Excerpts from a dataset
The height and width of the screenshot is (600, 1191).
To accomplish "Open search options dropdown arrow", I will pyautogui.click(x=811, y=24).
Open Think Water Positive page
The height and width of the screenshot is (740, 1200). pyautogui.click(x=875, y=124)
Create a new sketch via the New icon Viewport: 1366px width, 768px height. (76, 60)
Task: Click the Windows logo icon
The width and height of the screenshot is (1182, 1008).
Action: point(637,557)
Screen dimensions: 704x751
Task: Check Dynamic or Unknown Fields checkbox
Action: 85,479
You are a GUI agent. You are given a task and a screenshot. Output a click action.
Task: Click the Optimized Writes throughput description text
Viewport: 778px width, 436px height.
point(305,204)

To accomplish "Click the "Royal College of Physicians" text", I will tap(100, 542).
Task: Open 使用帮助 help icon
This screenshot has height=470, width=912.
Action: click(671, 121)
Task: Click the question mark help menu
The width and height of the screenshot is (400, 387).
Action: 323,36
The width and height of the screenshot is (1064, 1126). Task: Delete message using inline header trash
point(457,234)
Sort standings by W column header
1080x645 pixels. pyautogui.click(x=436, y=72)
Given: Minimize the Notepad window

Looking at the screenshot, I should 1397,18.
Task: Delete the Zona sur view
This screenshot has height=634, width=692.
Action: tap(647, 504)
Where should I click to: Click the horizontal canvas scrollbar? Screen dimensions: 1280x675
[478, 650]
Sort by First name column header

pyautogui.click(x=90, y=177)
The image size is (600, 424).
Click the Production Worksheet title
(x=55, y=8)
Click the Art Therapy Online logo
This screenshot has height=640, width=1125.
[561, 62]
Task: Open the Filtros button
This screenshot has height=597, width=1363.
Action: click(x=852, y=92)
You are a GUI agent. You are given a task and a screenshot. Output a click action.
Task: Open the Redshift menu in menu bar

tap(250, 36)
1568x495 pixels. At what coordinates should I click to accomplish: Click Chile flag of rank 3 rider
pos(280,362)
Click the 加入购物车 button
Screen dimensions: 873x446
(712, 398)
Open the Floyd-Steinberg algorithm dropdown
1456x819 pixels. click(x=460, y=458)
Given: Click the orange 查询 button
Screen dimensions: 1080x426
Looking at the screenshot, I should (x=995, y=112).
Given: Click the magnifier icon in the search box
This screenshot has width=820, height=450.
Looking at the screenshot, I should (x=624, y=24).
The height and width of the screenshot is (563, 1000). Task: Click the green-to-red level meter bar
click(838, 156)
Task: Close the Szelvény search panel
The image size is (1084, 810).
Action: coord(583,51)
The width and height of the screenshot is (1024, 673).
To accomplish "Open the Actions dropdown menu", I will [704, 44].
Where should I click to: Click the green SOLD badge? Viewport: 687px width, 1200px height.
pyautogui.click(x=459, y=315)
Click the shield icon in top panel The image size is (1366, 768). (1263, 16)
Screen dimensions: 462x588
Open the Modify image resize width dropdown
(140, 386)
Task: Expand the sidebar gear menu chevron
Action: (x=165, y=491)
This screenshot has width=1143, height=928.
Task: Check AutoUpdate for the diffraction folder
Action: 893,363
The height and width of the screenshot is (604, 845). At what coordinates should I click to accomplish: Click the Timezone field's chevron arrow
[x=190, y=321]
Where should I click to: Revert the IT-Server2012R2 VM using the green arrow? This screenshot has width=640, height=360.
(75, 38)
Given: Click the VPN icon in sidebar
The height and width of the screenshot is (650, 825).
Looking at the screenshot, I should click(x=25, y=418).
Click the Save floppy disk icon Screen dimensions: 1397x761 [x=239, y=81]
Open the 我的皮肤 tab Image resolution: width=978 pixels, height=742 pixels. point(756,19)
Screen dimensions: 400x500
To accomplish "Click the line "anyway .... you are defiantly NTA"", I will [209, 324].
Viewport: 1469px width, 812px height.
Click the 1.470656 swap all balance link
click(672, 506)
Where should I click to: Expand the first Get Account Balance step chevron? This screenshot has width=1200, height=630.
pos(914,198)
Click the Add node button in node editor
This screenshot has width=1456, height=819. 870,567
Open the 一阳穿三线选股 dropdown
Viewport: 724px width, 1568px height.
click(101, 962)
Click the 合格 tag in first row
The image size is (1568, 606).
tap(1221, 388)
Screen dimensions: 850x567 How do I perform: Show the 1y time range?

Exercise description
What you return must match the records above exactly, line for line.

Response for this exercise
The height and width of the screenshot is (600, 1191).
To accomplish "Open search options dropdown arrow", I will pyautogui.click(x=811, y=24).
Open Think Water Positive page
The height and width of the screenshot is (740, 1200). pyautogui.click(x=875, y=124)
Create a new sketch via the New icon Viewport: 1366px width, 768px height. (76, 60)
Task: Click the Windows logo icon
The width and height of the screenshot is (1182, 1008).
Action: point(637,557)
Screen dimensions: 704x751
Task: Check Dynamic or Unknown Fields checkbox
Action: 85,479
You are a GUI agent. You are given a task and a screenshot. Output a click action.
Task: Click the Optimized Writes throughput description text
Viewport: 778px width, 436px height.
point(305,204)

To accomplish "Click the "Royal College of Physicians" text", I will tap(100, 542).
Task: Open 使用帮助 help icon
This screenshot has height=470, width=912.
Action: click(671, 121)
Task: Click the question mark help menu
The width and height of the screenshot is (400, 387).
Action: 323,36
The width and height of the screenshot is (1064, 1126). Task: Delete message using inline header trash
point(457,234)
Sort standings by W column header
1080x645 pixels. pyautogui.click(x=436, y=72)
Given: Minimize the Notepad window

Looking at the screenshot, I should 1397,18.
Task: Delete the Zona sur view
This screenshot has height=634, width=692.
Action: tap(647, 504)
Where should I click to: Click the horizontal canvas scrollbar? Screen dimensions: 1280x675
[478, 650]
Sort by First name column header

pyautogui.click(x=90, y=177)
The image size is (600, 424).
Click the Production Worksheet title
(x=55, y=8)
Click the Art Therapy Online logo
This screenshot has height=640, width=1125.
[561, 62]
Task: Open the Filtros button
This screenshot has height=597, width=1363.
Action: click(x=852, y=92)
You are a GUI agent. You are given a task and a screenshot. Output a click action.
Task: Open the Redshift menu in menu bar

tap(250, 36)
1568x495 pixels. At what coordinates should I click to accomplish: Click Chile flag of rank 3 rider
pos(280,362)
Click the 加入购物车 button
Screen dimensions: 873x446
(712, 398)
Open the Floyd-Steinberg algorithm dropdown
1456x819 pixels. click(x=460, y=458)
Given: Click the orange 查询 button
Screen dimensions: 1080x426
Looking at the screenshot, I should (x=995, y=112).
Given: Click the magnifier icon in the search box
This screenshot has width=820, height=450.
Looking at the screenshot, I should (x=624, y=24).
The height and width of the screenshot is (563, 1000). Task: Click the green-to-red level meter bar
click(838, 156)
Task: Close the Szelvény search panel
The image size is (1084, 810).
Action: coord(583,51)
The width and height of the screenshot is (1024, 673).
To accomplish "Open the Actions dropdown menu", I will [704, 44].
Where should I click to: Click the green SOLD badge? Viewport: 687px width, 1200px height.
pyautogui.click(x=459, y=315)
Click the shield icon in top panel The image size is (1366, 768). (1263, 16)
Screen dimensions: 462x588
Open the Modify image resize width dropdown
(140, 386)
Task: Expand the sidebar gear menu chevron
Action: (x=165, y=491)
This screenshot has width=1143, height=928.
Task: Check AutoUpdate for the diffraction folder
Action: 893,363
The height and width of the screenshot is (604, 845). At what coordinates should I click to accomplish: Click the Timezone field's chevron arrow
[x=190, y=321]
Where should I click to: Revert the IT-Server2012R2 VM using the green arrow? This screenshot has width=640, height=360.
(75, 38)
Given: Click the VPN icon in sidebar
The height and width of the screenshot is (650, 825).
Looking at the screenshot, I should click(x=25, y=418).
Click the Save floppy disk icon Screen dimensions: 1397x761 [x=239, y=81]
Open the 我的皮肤 tab Image resolution: width=978 pixels, height=742 pixels. point(756,19)
Screen dimensions: 400x500
To accomplish "Click the line "anyway .... you are defiantly NTA"", I will [209, 324].
Viewport: 1469px width, 812px height.
Click the 1.470656 swap all balance link
click(672, 506)
Where should I click to: Expand the first Get Account Balance step chevron? This screenshot has width=1200, height=630.
pos(914,198)
Click the Add node button in node editor
This screenshot has width=1456, height=819. 870,567
Open the 一阳穿三线选股 dropdown
Viewport: 724px width, 1568px height.
click(101, 962)
Click the 合格 tag in first row
The image size is (1568, 606).
tap(1221, 388)
Screen dimensions: 850x567 How do I perform: Show the 1y time range?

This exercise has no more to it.